Text to read ::
────────

# what to do with wasted hay



## SherryB (Oct 10, 2012)

I am shocked at how much hay my rabbits waste.... I hate putting the rabbit poo in my garden because of all the unwanted grass I am getting from the hay mixed in with the poo. I started trying to separate as much as can easily be separated and filled up a 5 gal bucket in just 2-3 days. 

What do you all do with it?


----------



## GraceAlice (Jun 7, 2013)

Hmm... well you could get trays for your cages, but I have a pile of rabbit poop/straw/hay/bedding that just disintegrates into the ground.  Goes away in a year, lol.


----------



## MDKatie (Dec 13, 2010)

Feed less hay? I don't feed much per feeding...a small handful if that. Whatever they don't eat fairly quickly just gets peed on and wasted, so I try not to feed more than they'll eat fairly quickly.

But for what you do have already, you can pile it and compost it down so the seeds are killed. There shouldn't be many seeds in there if it's good hay anyways though.


----------



## That'll Do Pig (Jan 23, 2014)

That's a good question Sherry. I want to use our rabbit fertilizer but I'm getting a lot of wasted hay as well and I hadn't even thought of all the seeds!
If I come up with a method for killing the seeds I'll let you know. The only thing that comes to mind immediately is cooking them in the oven (gross!) or spraying them down with roundup.


----------



## LilElk (Jan 16, 2007)

Composting will "cook" the seed. You might try a hay rack and feed small amounts. I try to figure the smallest portion they would eat and cut it in half. If its all gone in the evening then I feed a little more, some eat a lot others eat none at all


----------



## GreenMomma (Jun 3, 2008)

Plenty of folks will want to gag or punch me for saying this. Sorry in advance, lol.

────────

Things to do ::
**A.** List the usernames of everyone who posts in the forum thread on wasted rabbit hay.
**B.** Write the next part of the forum thread on wasted rabbit hay, beginning after GreenMomma's apology.
The material that comes next has no connection to the forum thread on wasted rabbit hay.

Material provided ::

────────

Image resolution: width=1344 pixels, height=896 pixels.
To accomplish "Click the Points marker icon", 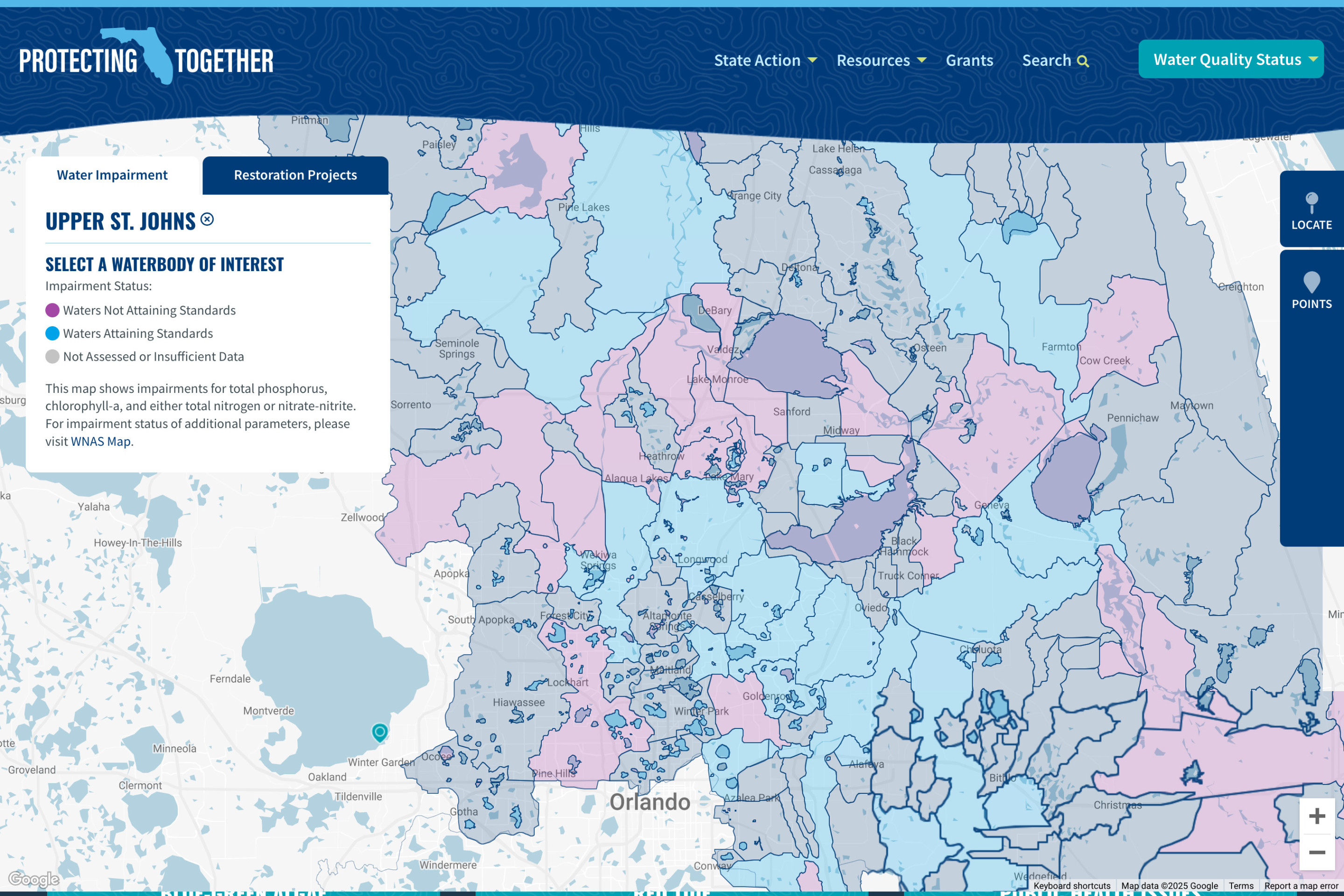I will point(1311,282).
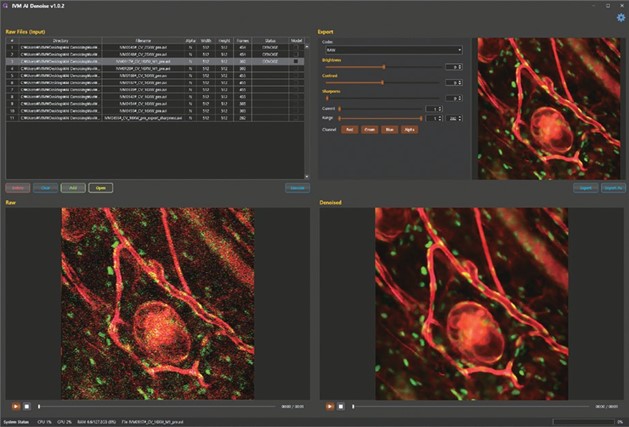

────────

Answers for the tasks ::
**A.** SherryB, GraceAlice, MDKatie, That'll Do Pig, LilElk, GreenMomma

**B.**
Get a little pig. I am trying desperately to learn about managed rotational grazing. Learning a lot of things in the last few years of farming that make me feel ill, and this is one of them... I have been mulching in the hay waste from the rabbits to areas that will one day be beautiful, lush small paddocks to rotate our goats and hogs through. These paddocks are mostly meant to one day provide most of our AGH's feed with grasses, root crops, pumpkins, etc.

As I dump the hay waste buckets in the mulch piles, if there is a hog in that paddock, they gladly rummage through the pile, taking what they want. I have been told, as gross as it sounds to me personally, the hogs won't be harmed by eating the poop, if they should choose to. And, again as gross as it sounds to me, there may be nutrients left in the rabbit manure that the hogs can benefit from.

I dump all of my manure in a compost pile for the garden, but I have a few rabbits that play cyclone with their hay and so I just rake and dump that into my mulch piles in the hog pastures. I don't feel like it's all being wasted and I don't end up with teff and oats growing in my lettuce bed.


----------



## ChocolateMouse (Jul 31, 2013)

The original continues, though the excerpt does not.